For that we first need to fetch the public part of the key that was used to sign the token.
C-Sharp (C#)
var response = await new HttpClient().GetAsync(config.jwks_uri);
var keys = await response.Content.ReadAsStringAsync();
var jwks = JsonWebKeySet.Create(keys);
jwks.SkipUnresolvedJsonWebKeys = false;
Then use JwtSecurityTokenHandler
to validate/verify the token.
Python
You can use PyJWT to verify ID Token.
TypeScript
import jwksClient from "jwks-rsa";
var client = jwksClient({
jwksUri: config.jwks_uri,
});
function getKey(header: JwtHeader, callback: any) {
client.getSigningKey(header.kid, function (err, key: any) {
var signingKey = key.publicKey || key.rsaPublicKey;
callback(null, signingKey);
});
}
Then use verify
function from jsonwebtoken
package to validate/verify the token.
Session
Last step after establishing a valid user identity is to set up a session in your web application. So that verified user identity can persist across HTTP requests.

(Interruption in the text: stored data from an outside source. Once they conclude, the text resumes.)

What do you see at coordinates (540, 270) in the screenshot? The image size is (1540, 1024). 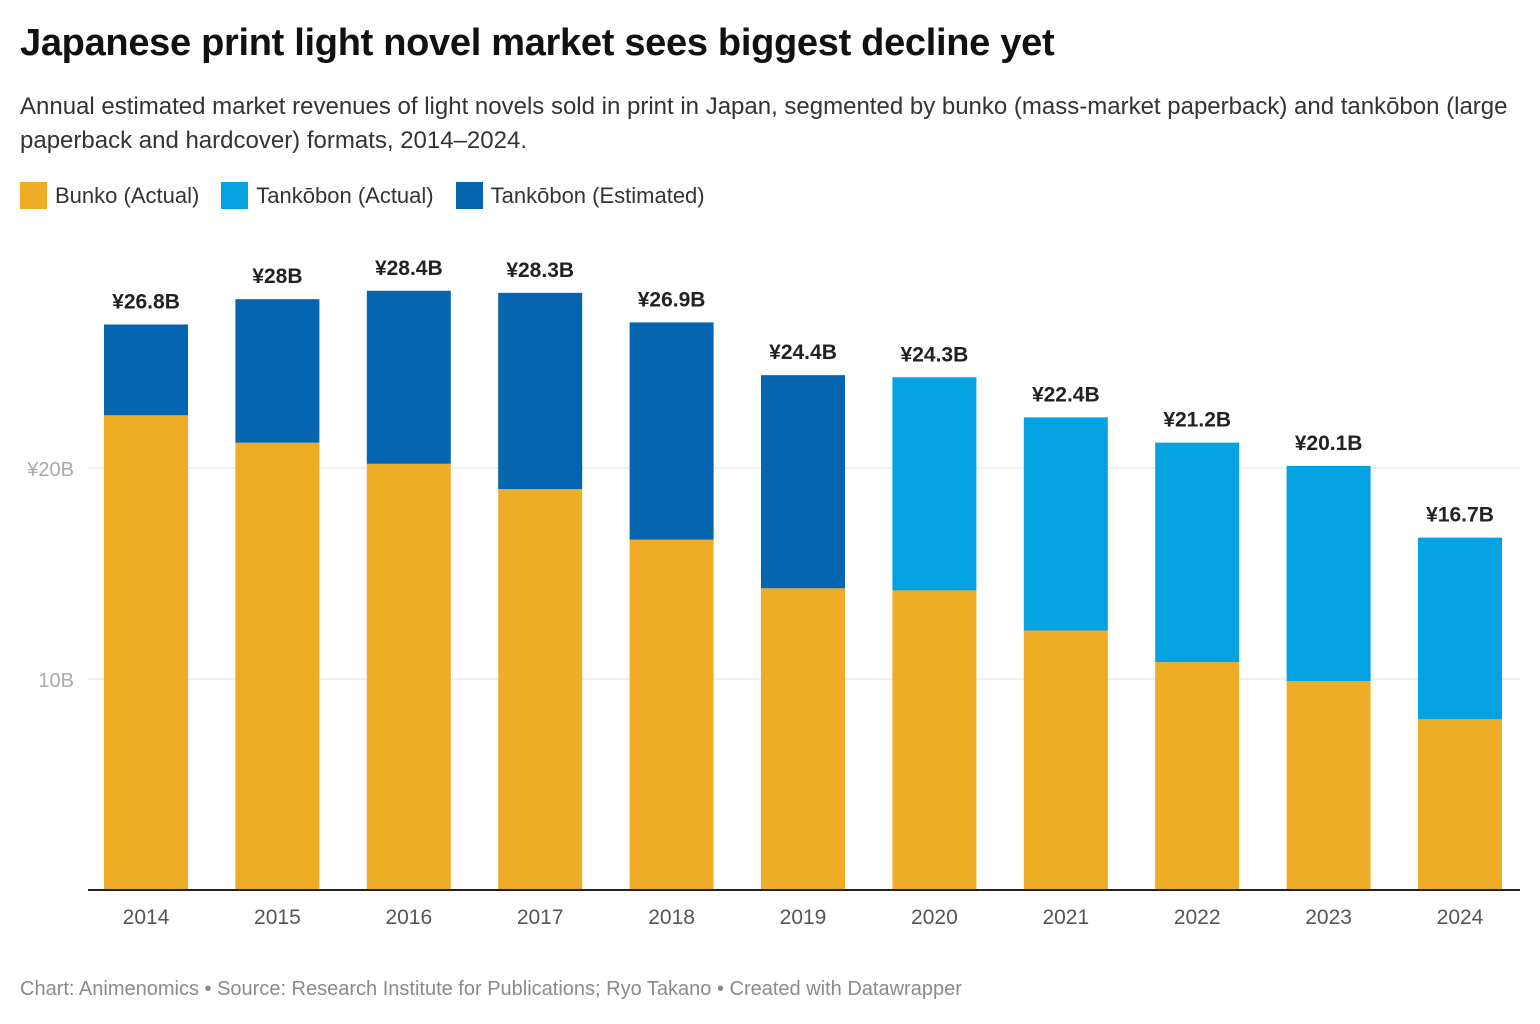 I see `data-label: ¥28.3B` at bounding box center [540, 270].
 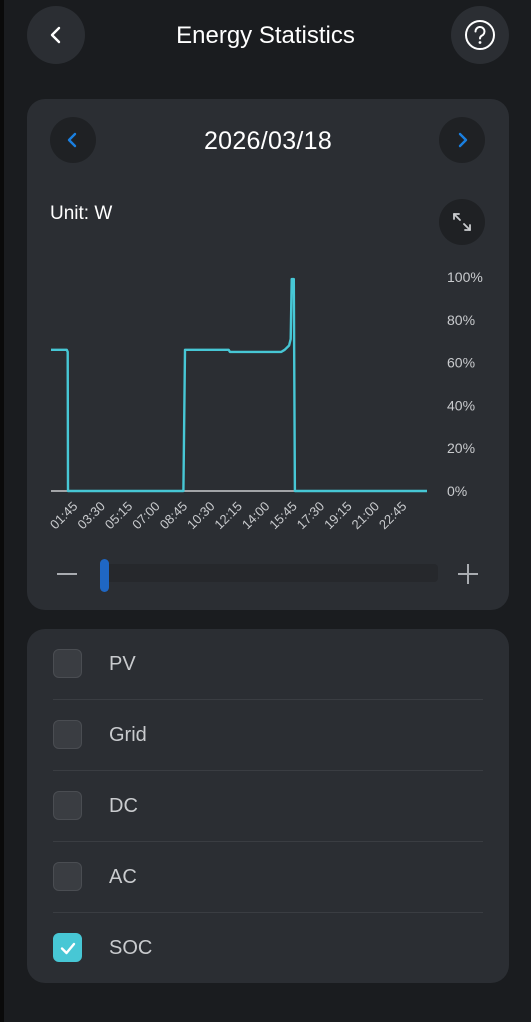 I want to click on pv-checkbox, so click(x=68, y=664).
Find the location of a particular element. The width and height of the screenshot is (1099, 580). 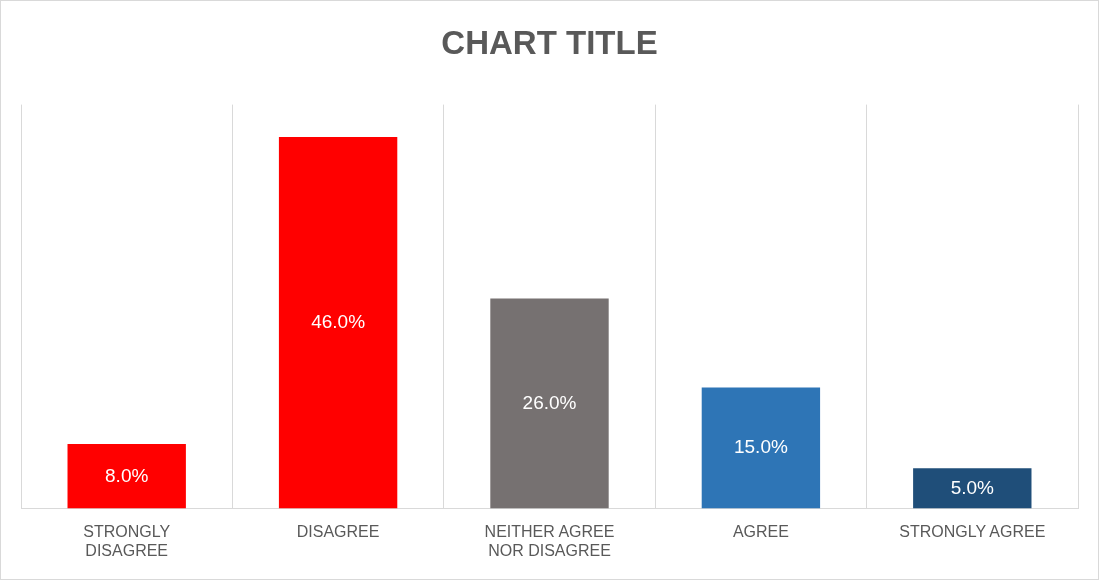

x-tick-label: DISAGREE is located at coordinates (338, 531).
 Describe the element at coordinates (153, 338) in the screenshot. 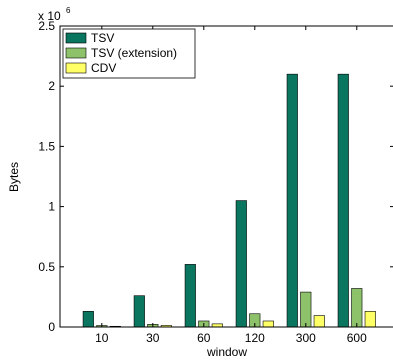

I see `x-tick-label: 30` at that location.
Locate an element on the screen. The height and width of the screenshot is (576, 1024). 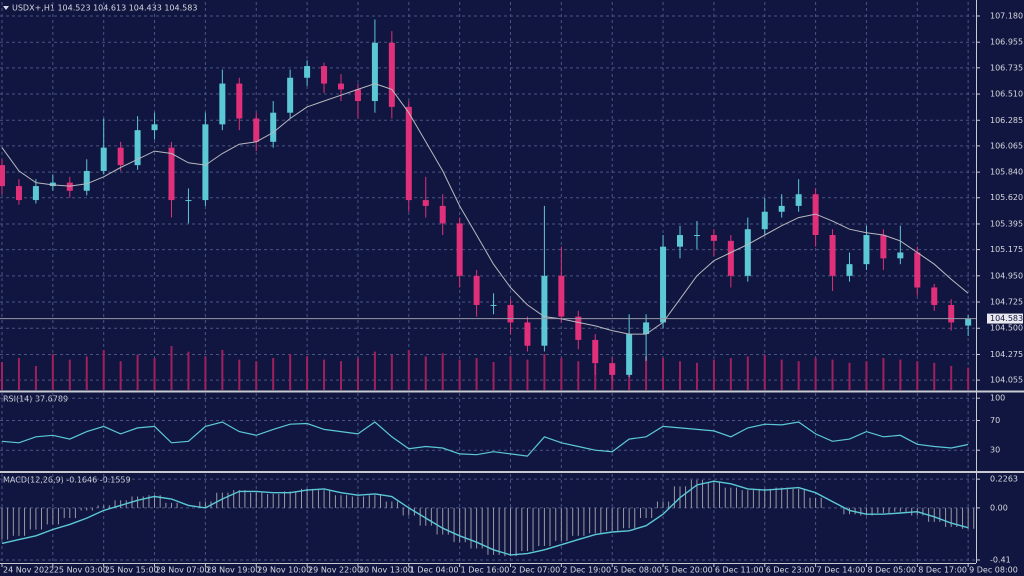
y-tick-label: 106.735 is located at coordinates (1006, 68).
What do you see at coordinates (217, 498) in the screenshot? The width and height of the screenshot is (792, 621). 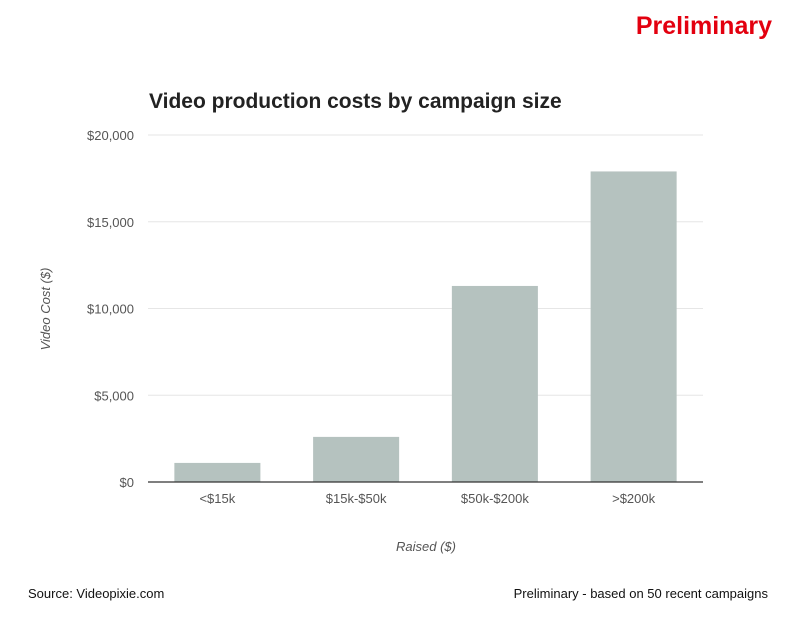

By following this guide you will be using server-side rendering of HTML (no JavaScript frontend). Therefore, the best way to maintain a session is with a cookie.
What are session & cookies?
C-Sharp (C#)
Learn about Session and state management in ASP.NET Core.
Python
See Flask Sessions
TypeScript
For express, you can use the session middleware.